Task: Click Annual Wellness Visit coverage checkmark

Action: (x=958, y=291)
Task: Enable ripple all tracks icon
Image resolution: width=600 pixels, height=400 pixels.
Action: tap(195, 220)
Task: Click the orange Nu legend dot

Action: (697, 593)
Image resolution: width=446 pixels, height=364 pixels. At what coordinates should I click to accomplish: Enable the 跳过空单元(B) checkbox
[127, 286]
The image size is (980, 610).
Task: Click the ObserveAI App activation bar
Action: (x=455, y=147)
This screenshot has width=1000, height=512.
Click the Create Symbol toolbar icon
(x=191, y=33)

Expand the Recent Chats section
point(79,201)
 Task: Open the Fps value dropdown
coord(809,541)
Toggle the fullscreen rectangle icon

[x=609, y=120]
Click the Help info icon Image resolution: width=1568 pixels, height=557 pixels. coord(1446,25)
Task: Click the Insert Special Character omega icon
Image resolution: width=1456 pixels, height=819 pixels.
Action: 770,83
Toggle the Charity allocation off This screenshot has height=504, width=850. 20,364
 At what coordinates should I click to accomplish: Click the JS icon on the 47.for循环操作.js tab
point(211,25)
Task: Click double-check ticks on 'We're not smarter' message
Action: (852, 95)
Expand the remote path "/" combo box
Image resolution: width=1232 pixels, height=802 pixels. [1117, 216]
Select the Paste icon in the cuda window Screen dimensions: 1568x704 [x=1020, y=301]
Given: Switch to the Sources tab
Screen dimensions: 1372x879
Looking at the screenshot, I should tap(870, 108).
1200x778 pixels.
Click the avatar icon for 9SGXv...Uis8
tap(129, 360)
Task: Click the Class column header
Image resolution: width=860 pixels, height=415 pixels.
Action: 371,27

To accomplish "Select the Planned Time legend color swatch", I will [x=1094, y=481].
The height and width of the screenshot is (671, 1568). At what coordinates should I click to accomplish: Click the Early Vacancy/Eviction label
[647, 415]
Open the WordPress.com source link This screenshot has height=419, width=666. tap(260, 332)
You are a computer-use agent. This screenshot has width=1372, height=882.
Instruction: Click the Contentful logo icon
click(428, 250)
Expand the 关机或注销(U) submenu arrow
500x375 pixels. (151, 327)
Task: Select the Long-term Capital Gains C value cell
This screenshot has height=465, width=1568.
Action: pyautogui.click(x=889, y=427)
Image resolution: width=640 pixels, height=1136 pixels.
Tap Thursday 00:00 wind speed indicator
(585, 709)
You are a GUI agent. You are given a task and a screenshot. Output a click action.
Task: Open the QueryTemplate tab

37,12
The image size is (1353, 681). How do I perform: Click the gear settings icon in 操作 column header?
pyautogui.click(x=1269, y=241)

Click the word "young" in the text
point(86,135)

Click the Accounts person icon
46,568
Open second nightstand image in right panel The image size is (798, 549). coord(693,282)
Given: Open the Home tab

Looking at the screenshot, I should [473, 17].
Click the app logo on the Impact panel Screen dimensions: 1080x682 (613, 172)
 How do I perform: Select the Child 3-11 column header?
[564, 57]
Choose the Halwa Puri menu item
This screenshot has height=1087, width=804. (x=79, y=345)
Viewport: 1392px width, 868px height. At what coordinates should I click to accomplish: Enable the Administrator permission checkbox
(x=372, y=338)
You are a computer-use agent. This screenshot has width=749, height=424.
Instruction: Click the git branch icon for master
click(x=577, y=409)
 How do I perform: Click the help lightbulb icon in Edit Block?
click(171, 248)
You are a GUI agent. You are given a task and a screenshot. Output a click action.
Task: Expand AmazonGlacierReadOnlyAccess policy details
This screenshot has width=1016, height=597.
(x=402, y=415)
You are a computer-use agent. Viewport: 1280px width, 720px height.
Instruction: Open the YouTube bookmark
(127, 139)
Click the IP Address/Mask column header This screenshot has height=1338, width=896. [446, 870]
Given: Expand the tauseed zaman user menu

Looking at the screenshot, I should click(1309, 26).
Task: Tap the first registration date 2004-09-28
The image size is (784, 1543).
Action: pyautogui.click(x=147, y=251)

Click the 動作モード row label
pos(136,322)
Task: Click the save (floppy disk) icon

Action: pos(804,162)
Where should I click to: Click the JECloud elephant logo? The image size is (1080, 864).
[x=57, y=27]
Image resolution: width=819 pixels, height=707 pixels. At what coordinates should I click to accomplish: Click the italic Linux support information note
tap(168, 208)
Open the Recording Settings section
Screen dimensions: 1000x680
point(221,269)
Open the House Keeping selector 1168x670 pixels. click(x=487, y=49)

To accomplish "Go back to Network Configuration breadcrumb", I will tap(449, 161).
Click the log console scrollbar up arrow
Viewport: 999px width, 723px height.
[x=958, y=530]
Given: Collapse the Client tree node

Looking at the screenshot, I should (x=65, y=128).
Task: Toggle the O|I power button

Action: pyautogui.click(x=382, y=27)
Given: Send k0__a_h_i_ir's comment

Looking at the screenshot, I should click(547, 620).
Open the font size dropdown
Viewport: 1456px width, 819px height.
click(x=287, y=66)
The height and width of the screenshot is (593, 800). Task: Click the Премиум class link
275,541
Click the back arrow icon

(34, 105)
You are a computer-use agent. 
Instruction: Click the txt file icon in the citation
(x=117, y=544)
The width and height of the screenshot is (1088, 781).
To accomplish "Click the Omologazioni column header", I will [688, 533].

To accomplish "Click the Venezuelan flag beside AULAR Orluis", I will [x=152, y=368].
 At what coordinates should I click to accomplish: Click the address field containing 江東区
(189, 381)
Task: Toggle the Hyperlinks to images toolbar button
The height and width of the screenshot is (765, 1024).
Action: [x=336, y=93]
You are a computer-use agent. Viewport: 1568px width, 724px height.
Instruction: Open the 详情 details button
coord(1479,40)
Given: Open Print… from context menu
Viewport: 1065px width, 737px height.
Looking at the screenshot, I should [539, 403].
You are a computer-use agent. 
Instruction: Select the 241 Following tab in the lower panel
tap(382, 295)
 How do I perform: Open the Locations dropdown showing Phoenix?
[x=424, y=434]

....

- **Opdracht**: Herhaal woordelijk de regels uit de vermeldingen, beginnend bij de regel met "The width and" en eindigend bij de laatste regel van de vermeldingen, beide inbegrepen.

- **Uitwerking**:
The width and height of the screenshot is (1088, 781).
To accomplish "Click the Omologazioni column header", I will [688, 533].

To accomplish "Click the Venezuelan flag beside AULAR Orluis", I will [x=152, y=368].
 At what coordinates should I click to accomplish: Click the address field containing 江東区
(189, 381)
Task: Toggle the Hyperlinks to images toolbar button
The height and width of the screenshot is (765, 1024).
Action: [x=336, y=93]
You are a computer-use agent. Viewport: 1568px width, 724px height.
Instruction: Open the 详情 details button
coord(1479,40)
Given: Open Print… from context menu
Viewport: 1065px width, 737px height.
Looking at the screenshot, I should [539, 403].
You are a computer-use agent. 
Instruction: Select the 241 Following tab in the lower panel
tap(382, 295)
 How do I perform: Open the Locations dropdown showing Phoenix?
[x=424, y=434]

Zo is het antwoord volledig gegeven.